*** Block opens ***
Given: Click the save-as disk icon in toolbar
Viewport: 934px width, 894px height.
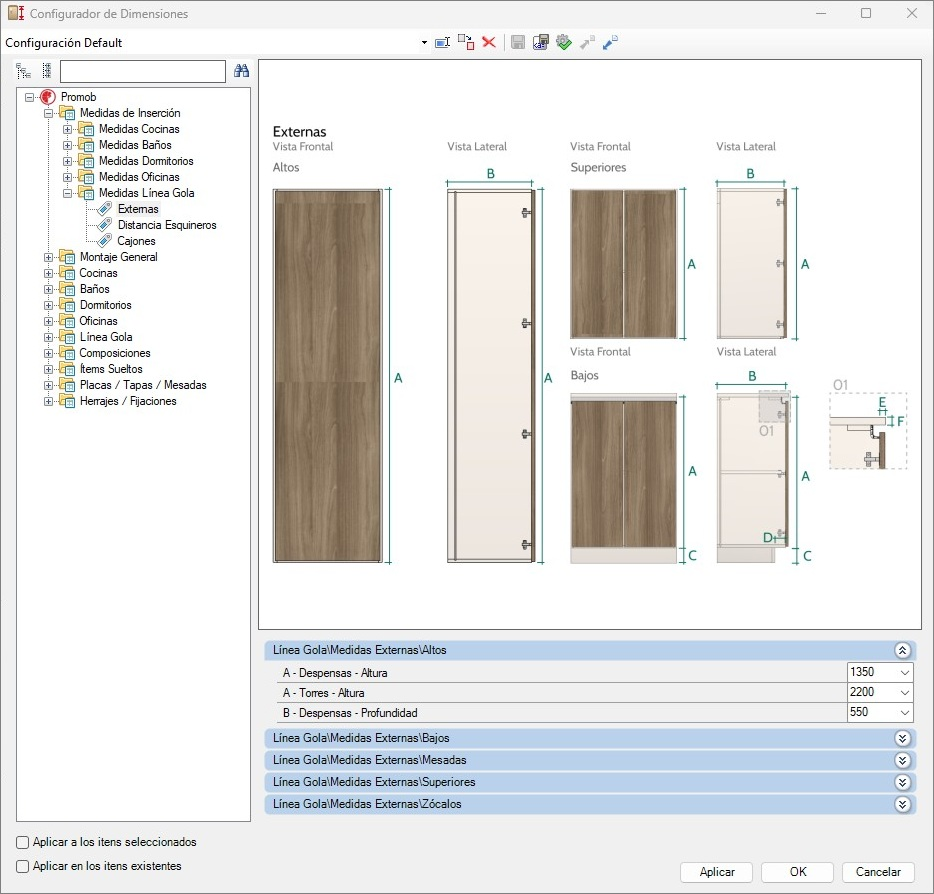Looking at the screenshot, I should pos(540,42).
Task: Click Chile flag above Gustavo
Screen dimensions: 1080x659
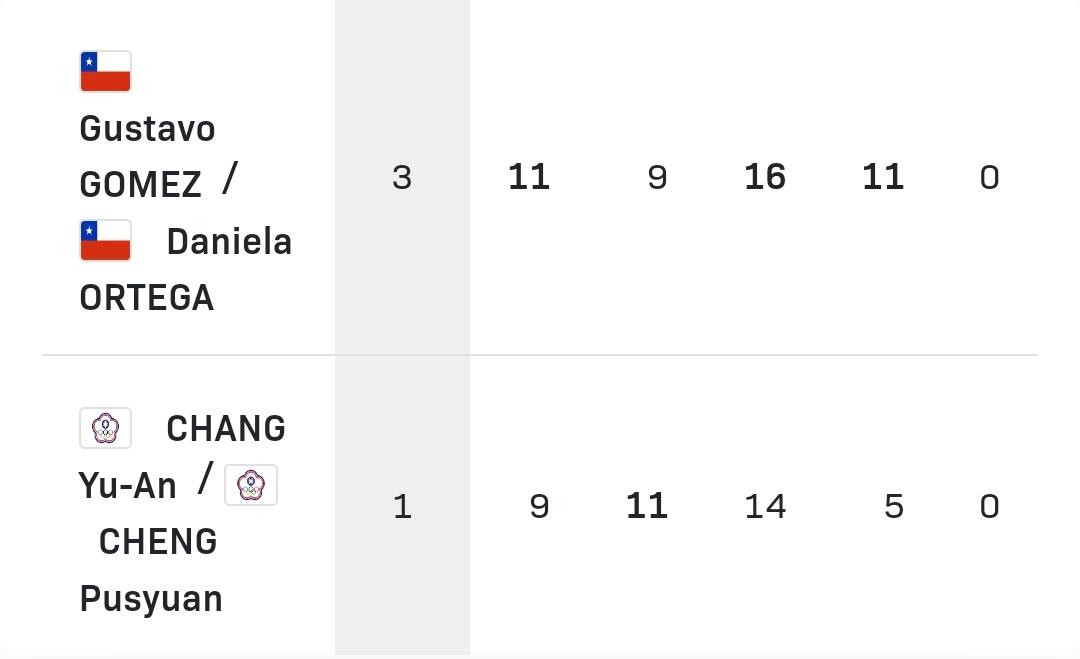Action: click(105, 71)
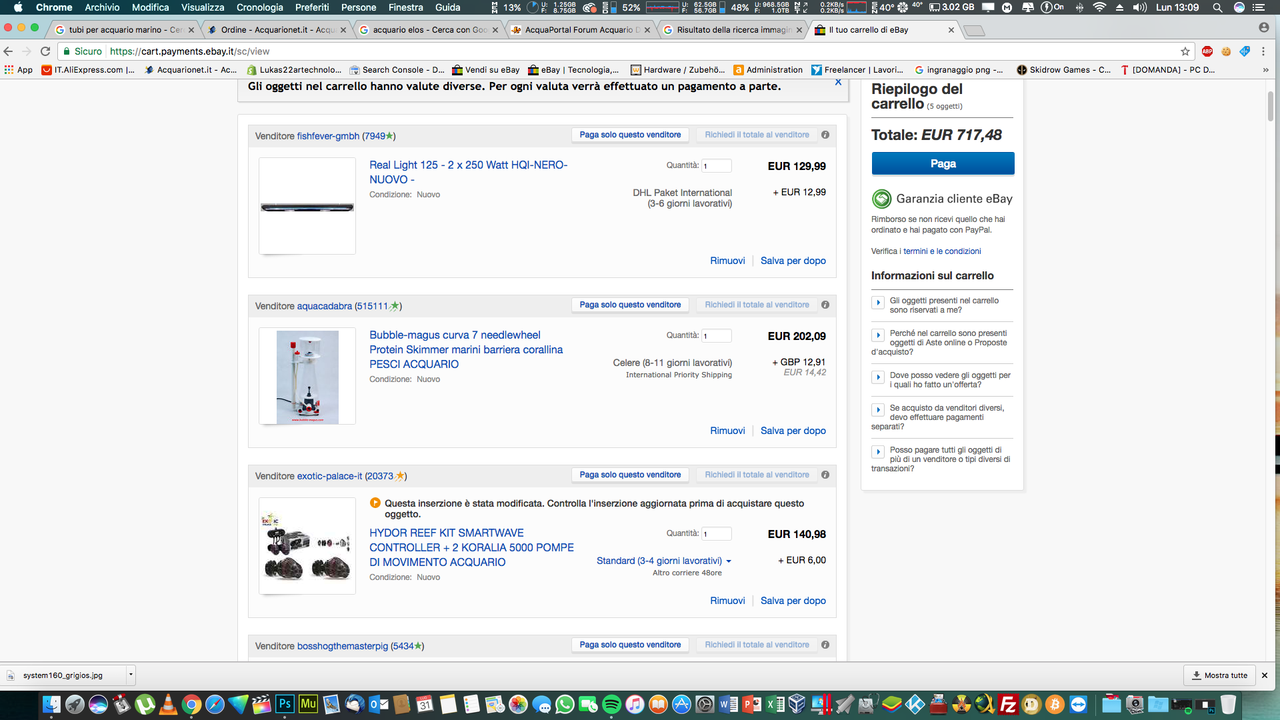Open download item menu arrow for system160_grigios.jpg
The height and width of the screenshot is (720, 1280).
coord(131,675)
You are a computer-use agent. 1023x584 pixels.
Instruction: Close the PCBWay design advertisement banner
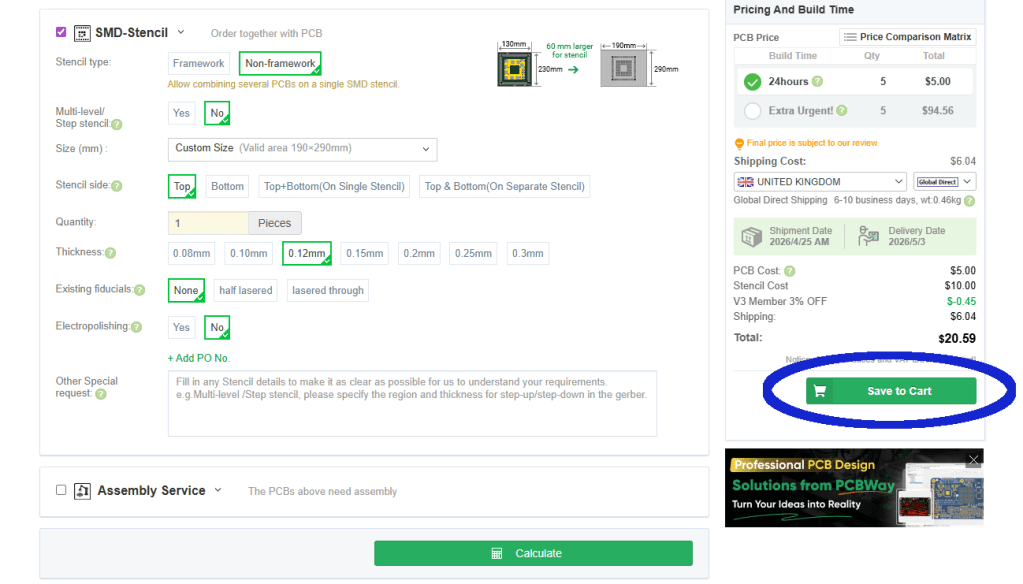(x=973, y=460)
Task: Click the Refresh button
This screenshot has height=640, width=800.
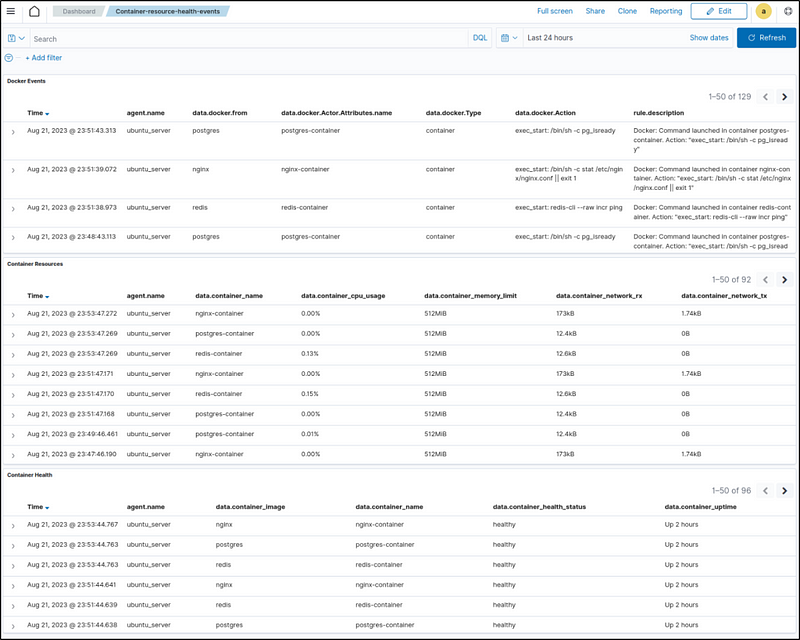Action: point(766,38)
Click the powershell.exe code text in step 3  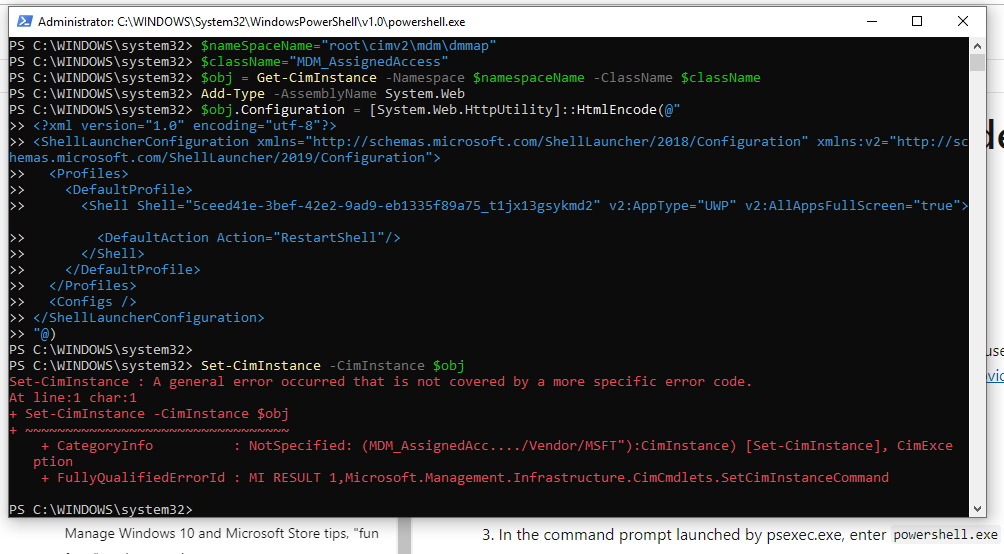pyautogui.click(x=944, y=535)
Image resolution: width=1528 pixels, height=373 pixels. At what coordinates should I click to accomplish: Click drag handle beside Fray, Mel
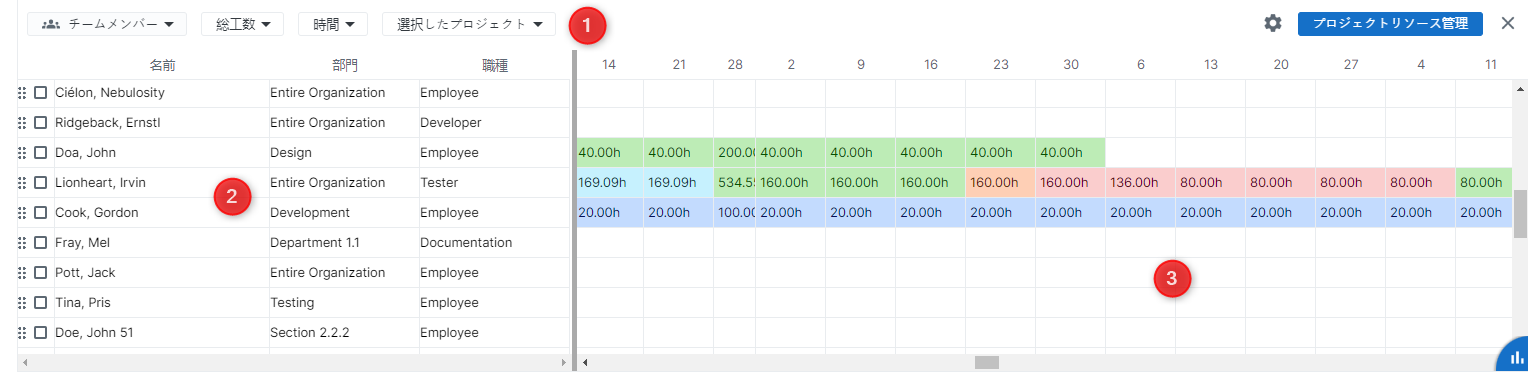22,243
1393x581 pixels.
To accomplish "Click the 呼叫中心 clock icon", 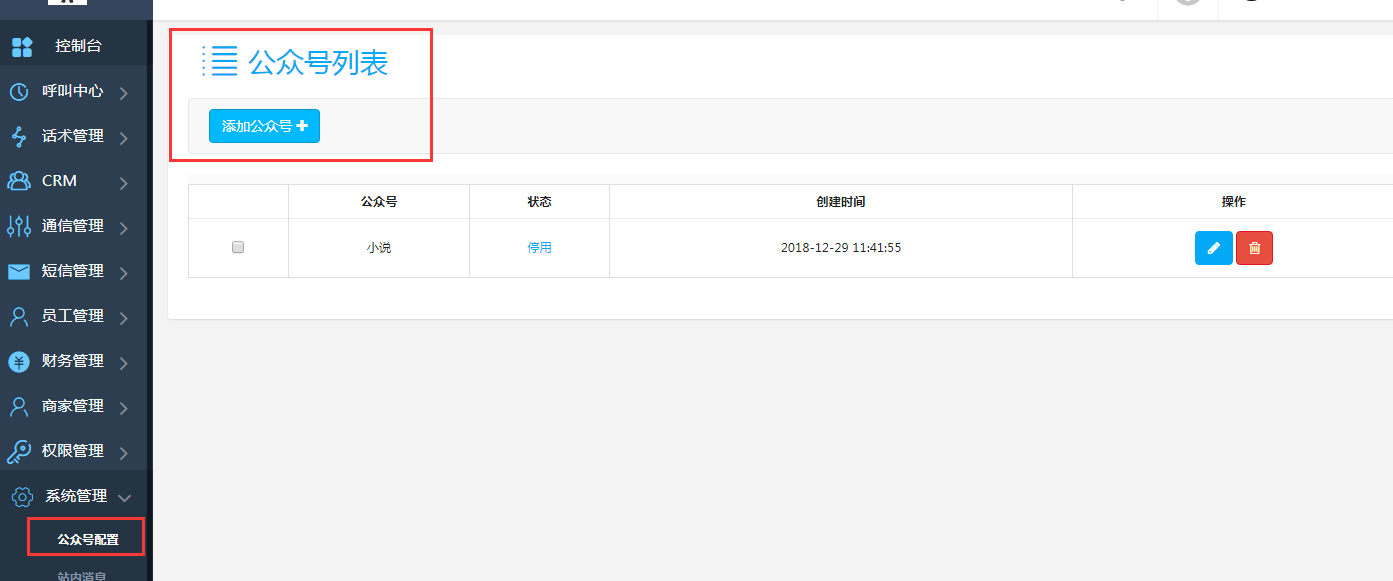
*** Block closes ***
### Exercise details
In the listing above, some lines may hold the string "Task". Report how many, and nothing more.

### Expected output
2